- [Assigned task]: From the first line of the records down to the one that holds "For every named target in this 375×1014", transcribe each line exactly and add nothing.

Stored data
━━━━━━━━━━━━━━━━━━━━━━━━━━━━━━

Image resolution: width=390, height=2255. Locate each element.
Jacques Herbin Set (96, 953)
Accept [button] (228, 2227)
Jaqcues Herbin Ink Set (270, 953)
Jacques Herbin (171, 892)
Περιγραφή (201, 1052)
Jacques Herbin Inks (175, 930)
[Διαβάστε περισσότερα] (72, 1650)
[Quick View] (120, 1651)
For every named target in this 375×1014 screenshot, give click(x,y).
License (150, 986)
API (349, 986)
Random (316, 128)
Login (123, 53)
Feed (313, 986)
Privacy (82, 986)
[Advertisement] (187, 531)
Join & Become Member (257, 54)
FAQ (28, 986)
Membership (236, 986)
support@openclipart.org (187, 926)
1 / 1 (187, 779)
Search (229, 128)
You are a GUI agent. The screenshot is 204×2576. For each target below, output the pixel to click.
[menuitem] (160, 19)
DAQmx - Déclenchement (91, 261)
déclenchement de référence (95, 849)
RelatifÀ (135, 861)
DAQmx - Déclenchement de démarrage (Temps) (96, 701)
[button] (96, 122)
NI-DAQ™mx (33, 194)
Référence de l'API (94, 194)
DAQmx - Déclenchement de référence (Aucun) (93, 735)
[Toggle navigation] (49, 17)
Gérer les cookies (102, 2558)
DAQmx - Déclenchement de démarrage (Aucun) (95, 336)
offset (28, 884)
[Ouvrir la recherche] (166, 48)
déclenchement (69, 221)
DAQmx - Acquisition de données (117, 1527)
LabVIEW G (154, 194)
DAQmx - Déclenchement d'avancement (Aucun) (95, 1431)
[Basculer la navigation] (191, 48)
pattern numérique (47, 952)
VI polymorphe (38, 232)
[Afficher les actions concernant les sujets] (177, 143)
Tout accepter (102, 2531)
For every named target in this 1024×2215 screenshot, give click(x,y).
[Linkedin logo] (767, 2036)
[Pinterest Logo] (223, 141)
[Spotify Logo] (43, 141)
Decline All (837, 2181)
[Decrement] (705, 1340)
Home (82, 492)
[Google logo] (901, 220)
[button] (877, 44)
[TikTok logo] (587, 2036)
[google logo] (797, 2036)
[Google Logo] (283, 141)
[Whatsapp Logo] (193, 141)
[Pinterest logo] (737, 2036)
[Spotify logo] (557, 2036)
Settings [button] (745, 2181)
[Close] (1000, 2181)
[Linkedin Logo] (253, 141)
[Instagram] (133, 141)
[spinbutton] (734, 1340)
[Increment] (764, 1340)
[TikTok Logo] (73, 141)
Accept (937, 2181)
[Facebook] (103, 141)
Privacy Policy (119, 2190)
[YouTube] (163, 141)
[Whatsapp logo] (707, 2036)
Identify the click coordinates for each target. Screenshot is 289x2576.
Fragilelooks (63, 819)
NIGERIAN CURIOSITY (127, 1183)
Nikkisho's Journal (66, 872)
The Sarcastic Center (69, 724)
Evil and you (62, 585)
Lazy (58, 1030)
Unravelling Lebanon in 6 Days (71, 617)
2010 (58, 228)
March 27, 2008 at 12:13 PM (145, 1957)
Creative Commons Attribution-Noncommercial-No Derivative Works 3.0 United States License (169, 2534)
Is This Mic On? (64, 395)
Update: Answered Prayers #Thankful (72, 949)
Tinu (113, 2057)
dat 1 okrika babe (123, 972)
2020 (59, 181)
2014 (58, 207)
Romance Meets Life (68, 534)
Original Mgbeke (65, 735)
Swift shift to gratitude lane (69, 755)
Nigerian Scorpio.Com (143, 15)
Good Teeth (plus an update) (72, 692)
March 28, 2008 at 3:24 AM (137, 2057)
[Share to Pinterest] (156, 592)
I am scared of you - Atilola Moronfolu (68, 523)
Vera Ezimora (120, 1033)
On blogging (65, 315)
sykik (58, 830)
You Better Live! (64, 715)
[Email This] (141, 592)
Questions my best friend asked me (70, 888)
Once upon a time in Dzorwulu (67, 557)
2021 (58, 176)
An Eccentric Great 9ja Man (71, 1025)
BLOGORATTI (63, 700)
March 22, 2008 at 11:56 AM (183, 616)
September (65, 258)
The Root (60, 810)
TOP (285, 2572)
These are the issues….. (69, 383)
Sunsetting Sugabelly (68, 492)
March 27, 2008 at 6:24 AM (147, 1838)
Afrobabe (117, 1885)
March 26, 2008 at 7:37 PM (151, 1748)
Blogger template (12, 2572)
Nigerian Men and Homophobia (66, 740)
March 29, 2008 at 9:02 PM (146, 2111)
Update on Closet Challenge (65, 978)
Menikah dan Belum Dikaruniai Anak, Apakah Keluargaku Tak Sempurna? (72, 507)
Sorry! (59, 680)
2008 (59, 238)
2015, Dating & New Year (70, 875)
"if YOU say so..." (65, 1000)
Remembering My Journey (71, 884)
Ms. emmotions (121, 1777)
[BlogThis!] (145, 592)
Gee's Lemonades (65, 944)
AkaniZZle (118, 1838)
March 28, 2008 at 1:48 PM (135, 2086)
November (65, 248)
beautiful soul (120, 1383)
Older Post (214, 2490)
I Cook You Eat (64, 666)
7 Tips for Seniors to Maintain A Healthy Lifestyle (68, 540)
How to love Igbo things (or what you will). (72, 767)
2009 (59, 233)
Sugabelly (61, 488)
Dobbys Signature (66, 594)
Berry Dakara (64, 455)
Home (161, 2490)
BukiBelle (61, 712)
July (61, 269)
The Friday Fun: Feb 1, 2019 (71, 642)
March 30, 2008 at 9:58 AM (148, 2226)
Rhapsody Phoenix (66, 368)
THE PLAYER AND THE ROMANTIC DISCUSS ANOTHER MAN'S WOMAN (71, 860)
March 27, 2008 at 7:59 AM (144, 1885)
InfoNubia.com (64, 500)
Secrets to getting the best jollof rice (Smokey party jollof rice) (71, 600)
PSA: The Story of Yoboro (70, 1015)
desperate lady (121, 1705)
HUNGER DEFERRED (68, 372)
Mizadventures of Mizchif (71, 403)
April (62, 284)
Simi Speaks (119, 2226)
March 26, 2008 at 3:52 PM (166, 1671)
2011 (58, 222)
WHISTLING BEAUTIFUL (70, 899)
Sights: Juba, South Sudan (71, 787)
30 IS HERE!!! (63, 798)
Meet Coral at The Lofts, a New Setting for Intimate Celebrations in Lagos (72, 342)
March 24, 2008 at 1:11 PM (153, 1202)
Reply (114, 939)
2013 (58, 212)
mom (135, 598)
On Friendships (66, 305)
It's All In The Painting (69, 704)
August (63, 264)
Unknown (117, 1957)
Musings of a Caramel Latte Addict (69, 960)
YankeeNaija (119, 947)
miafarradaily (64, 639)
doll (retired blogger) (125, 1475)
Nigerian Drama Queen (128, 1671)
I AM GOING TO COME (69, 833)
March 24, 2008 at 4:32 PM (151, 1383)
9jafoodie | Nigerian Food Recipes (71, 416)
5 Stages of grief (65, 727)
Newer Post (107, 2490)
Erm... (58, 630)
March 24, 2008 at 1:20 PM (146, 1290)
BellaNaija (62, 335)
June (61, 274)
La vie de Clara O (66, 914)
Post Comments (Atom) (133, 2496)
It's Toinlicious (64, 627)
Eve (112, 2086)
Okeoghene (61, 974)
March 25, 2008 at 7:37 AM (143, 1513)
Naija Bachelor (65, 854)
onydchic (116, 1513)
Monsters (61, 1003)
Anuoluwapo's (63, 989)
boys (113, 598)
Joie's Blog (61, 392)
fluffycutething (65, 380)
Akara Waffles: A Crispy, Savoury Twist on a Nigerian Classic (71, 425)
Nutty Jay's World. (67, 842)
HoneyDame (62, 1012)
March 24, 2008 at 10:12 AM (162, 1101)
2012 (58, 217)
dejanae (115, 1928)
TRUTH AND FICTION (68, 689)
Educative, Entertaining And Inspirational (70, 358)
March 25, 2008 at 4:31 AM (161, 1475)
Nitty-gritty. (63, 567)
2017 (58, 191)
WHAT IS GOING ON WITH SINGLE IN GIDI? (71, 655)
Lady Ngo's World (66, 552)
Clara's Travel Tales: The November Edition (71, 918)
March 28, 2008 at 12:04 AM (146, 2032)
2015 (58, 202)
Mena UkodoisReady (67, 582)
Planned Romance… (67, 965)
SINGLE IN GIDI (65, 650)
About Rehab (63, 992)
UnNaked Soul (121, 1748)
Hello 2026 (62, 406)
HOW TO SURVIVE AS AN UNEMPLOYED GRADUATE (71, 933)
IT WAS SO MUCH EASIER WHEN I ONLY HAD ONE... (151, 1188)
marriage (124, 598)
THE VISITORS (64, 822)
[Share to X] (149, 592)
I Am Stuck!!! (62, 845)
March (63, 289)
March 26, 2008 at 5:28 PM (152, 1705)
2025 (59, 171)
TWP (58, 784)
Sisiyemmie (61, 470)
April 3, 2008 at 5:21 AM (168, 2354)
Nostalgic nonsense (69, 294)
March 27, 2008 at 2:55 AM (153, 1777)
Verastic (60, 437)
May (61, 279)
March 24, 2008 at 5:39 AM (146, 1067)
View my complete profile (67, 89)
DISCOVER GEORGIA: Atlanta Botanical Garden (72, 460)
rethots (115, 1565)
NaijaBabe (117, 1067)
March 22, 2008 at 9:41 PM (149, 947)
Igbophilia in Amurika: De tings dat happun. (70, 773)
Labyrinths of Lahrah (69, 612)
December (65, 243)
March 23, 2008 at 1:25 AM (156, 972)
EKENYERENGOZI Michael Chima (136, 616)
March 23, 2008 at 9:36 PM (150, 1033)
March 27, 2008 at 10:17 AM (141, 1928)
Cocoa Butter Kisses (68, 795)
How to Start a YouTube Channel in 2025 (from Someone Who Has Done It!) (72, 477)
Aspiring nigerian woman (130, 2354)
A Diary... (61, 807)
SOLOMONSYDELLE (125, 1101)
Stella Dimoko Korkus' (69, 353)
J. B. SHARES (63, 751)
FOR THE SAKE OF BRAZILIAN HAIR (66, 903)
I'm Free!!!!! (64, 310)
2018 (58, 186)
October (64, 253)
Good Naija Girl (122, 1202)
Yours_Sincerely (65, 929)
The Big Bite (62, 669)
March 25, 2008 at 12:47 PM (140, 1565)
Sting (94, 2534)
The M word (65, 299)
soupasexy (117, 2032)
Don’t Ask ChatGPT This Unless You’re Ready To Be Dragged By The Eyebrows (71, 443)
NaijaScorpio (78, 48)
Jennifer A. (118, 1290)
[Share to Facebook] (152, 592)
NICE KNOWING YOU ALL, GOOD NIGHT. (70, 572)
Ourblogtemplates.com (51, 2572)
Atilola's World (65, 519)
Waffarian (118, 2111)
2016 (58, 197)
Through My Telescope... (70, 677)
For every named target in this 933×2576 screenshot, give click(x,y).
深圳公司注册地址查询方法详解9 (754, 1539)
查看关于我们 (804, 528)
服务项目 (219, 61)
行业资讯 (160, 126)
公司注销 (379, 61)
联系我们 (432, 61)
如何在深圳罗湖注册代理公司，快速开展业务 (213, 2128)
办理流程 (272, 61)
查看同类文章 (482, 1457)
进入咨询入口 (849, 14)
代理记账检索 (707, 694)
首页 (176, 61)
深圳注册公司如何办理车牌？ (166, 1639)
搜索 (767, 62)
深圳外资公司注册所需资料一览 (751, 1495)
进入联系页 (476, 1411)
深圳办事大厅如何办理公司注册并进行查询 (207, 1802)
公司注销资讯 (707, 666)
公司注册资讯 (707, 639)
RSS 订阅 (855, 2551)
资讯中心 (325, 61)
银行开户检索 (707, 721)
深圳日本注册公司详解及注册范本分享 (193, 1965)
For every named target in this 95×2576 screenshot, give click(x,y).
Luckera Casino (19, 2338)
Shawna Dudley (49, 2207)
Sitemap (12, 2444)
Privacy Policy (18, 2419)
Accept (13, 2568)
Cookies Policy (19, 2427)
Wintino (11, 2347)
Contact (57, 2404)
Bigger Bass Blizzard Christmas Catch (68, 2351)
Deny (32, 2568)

━━━━━━━━━━━━━━━━━━━━━━━━━━━━━━

- [Answer box]:
Image resolution: width=390, height=2255. Locate each element.
Jacques Herbin Set (96, 953)
Accept [button] (228, 2227)
Jaqcues Herbin Ink Set (270, 953)
Jacques Herbin (171, 892)
Περιγραφή (201, 1052)
Jacques Herbin Inks (175, 930)
[Διαβάστε περισσότερα] (72, 1650)
[Quick View] (120, 1651)
For every named target in this 375×1014 screenshot, give click(x,y).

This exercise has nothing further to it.